Does anyone have any sort of useful ideas for keeping the stuff in the substrate? If I could just keep it actually planted I'm sure it would do fine. There is tons of info out there on every aspect of successfully growing dwarf hairgrass except for this one critical point : "Keeping it in the substrate".

Tank stats : 

10 Gallon
2"-2 1/2" of fresh CaribSea FloraMax (Level varies around the tank in no particular pattern)
8 API root tabs broken in half and scattered around the substrate when it was planted 4 weeks ago
46 watts of 6500K (2 26 watt CFL with reflectors , running 11 hours a day on a timer.
Dosed daily with 1 ml API C02 booster
Dosed 3X weekly with 1.5 ml Seachem Flourish
Water temp 80 deg F
PH runs a bit acid, around 6.5-6.8 due to local water conditions (After dosing with Seachem Neutral Regulator)
All other parameters are within normal tolerances
Tank is fully cycled
Old-school Whisper 20 filter set on low to reduce water agitation

There is no sign of algae, I left my 13 watt self-contained UV filter running in the tank for 10 days to cure an algae bloom about three months ago. Other than the Whisper filter there is no source of water agitation, the bubble wall is off and there are no other airstones etc. in the tank.
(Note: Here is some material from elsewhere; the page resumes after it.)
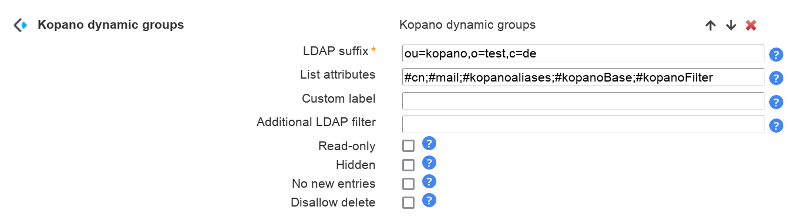The image size is (808, 220).
Task: Enable the Read-only checkbox
Action: 408,146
Tank has 1 male Betta, 1 Albino Cory Cat, 1 Sunset Platy and 4 guppies. They cory doesn't seem particularly interested in the grass, it doesn't spend any inordinate time "Worrying" the grass and even after watching the tank for an hour or two I have yet to see it pull or otherwise disturb the grass. None of the other fish spend any appreciable time around any of the plants. The grass just dislodges and floats up. Oddly enough, almost none of the grass comes up during the day, but when I check the tank in the morning, there is tons of it floating around.

I am not interested in planting in sand as the tank has fish in it and will need to be vacuumed.
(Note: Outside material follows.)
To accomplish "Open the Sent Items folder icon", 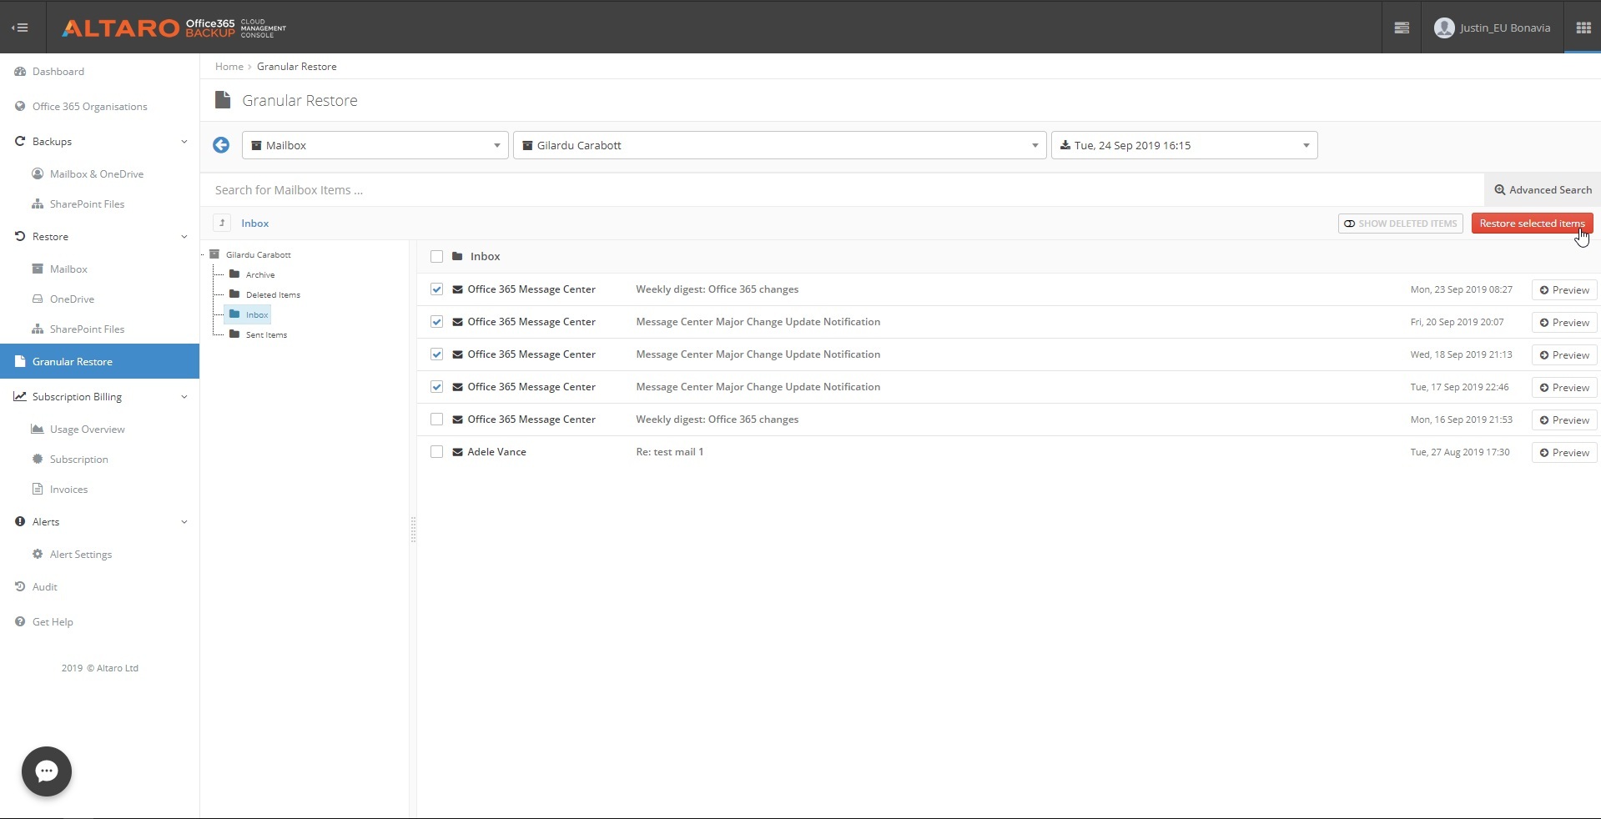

Any thoughts overall or specific suggestions would be appreciated, as I am rather tired of spending one to two hours a day re-plugging clumps of grass for a month now.


----------



## Yo-han (Oct 15, 2010)

First of all, no fish till it rooted. But that advice is a little late and if it is an existing tank than it is always hard. Best thing you can do is insert them into the substrate under an angle. This way they float less easy out of the substrate by their selves. Leaves you with the fish uprooting it. Perhaps you can make a small cage from gaze where the fish can' t get through till it rooted. Or if you've multiple tank, move them temporarily


----------



## BruceF (Aug 5, 2011)

I use sand in all my tanks I am not sure why you think that is a problem. It is easy to plant in and not a big problem when cleaning the tank. 

Don’t be afraid to plant these plants deeply. They take some time to settle in but planting them deeply doesn’t seem to bother them.


----------



## HisXlency (Feb 2, 2013)

as stated, plant deeper and give them some time to form roots


----------



## Byork (Oct 21, 2012)

I have use netting secured all around the area with smooth rocks. It worked well for me in an established tank that had a large school of coriadoras.


----------